FDA approves Hyqvia for chronic inflammatory demyelinating polyneuropathy

The FDA has approved Takeda Pharmaceutical’s Hyqvia, coformulated with Halozyme's Enhanze drug delivery technology, to treat chronic inflammatory demyelinating polyneuropathy in adults.

According to a Takeda press release, Hyqvia is the only currently available FDA-approved combination of immunoglobulin (IG) and hyaluronidase for adults with chronic inflammatory demyelinating polyneuropathy (CIDP).

Hyqvia’s subcutaneous route of delivery allows it to be administered by a health care professional in the office, at an infusion center or at home, or self-administered after appropriate training, according to the release.
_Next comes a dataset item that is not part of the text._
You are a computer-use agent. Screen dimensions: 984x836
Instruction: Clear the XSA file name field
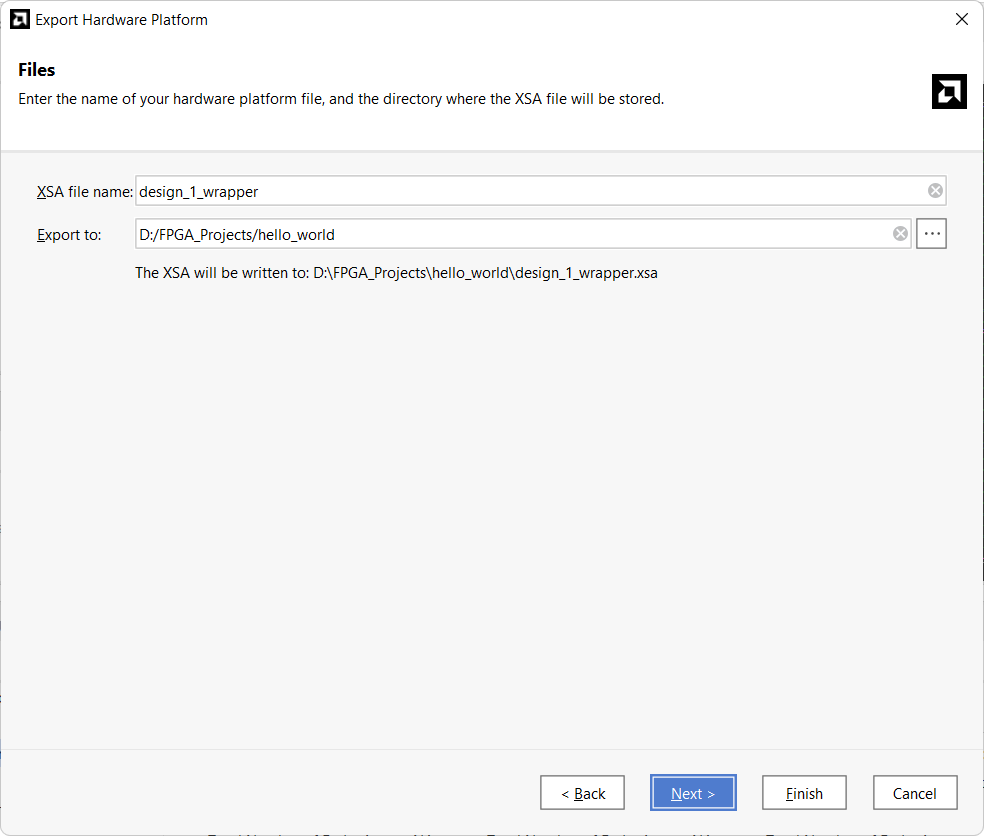click(x=935, y=191)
The Enhanze technology facilitates the dispersion and absorption of large subcutaneous IG volumes, allowing for administration every 2, 3 or 4 weeks, according to a press release from Halozyme.

Hyqvia was initially approved by the FDA in 2014 to address primary immunodeficiency in adults, and the approval has since been expanded to include young persons from 2 to 16 years old, according to the Takeda release.

“With the FDA approval of Hyqvia for CIDP, which builds on our expertise in rare neuroimmunological and neuromuscular disorders, we can now offer a personalized maintenance treatment option for adults with this debilitating disease,” Giles Platford, president of Takeda’s plasma-derived therapies business unit, said in the release.

Reference:

Halozyme announces Takeda receives FDA approval for Hyqvia co-formulated with Enhanze as maintenance therapy in adults with chronic inflammatory demyelinating polyneuropathy (CIDP). https://ir.halozyme.com/news/news-details/2024/Halozyme-Announces-Takeda-Receives-FDA-Approval-for-HYQVIA-Co-formulated-with-ENHANZE-as-Maintenance-Therapy-in-Adults-with-Chronic-Inflammatory-Demyelinating-Polyneuropathy-CIDP/default.aspx. Posted Jan. 16, 2024. Accessed Jan. 16, 2024.